Postby catmoon » Sun Jan 15, 2012 10:33 am

Oh, the benefits. That's something we should look at you know. Well increased concentration is one, which I took advantage of while working on a degree. Might apply to meditation as well. It settles the mind. Then there is all that learning about generosity and friendship you get from being part of a community that looks after each other. There's the daily practice of patience, as every day several people will assume you are so ignorant you have no clue, and tell you "Smoking is bad for you, you know." as if they were the only person in the world to figure it out. There is the solitude of stepping outside for a smoke and seeing the stars and a glowing halo around the moon, or meeting a friendly passing pussycat that everyone else misses out on.

==*==

→ What to do:
(a) From the forum post, copy everything from "Oh, the benefits." down to "misses out on.".
(b) Answer these questions using the forum post:
(i) Which benefit did the writer take advantage of while working on a degree?
(ii) What do several people tell the writer every day?
(iii) What can be seen in the sky after stepping outside for a smoke?

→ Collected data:
==*==

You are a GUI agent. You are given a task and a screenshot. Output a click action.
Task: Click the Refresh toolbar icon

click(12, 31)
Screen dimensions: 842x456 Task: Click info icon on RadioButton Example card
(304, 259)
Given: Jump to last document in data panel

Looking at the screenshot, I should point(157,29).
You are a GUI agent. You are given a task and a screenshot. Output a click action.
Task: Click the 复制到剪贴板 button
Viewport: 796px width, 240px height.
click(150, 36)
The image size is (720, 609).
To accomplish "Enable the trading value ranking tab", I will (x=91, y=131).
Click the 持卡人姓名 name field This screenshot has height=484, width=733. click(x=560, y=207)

==*==

→ Solutions for each task:
(a)
Oh, the benefits. That's something we should look at you know. Well increased concentration is one, which I took advantage of while working on a degree. Might apply to meditation as well. It settles the mind. Then there is all that learning about generosity and friendship you get from being part of a community that looks after each other. There's the daily practice of patience, as every day several people will assume you are so ignorant you have no clue, and tell you "Smoking is bad for you, you know." as if they were the only person in the world to figure it out. There is the solitude of stepping outside for a smoke and seeing the stars and a glowing halo around the moon, or meeting a friendly passing pussycat that everyone else misses out on.

(b)
(i) Increased concentration.
(ii) "Smoking is bad for you, you know."
(iii) The stars and a glowing halo around the moon.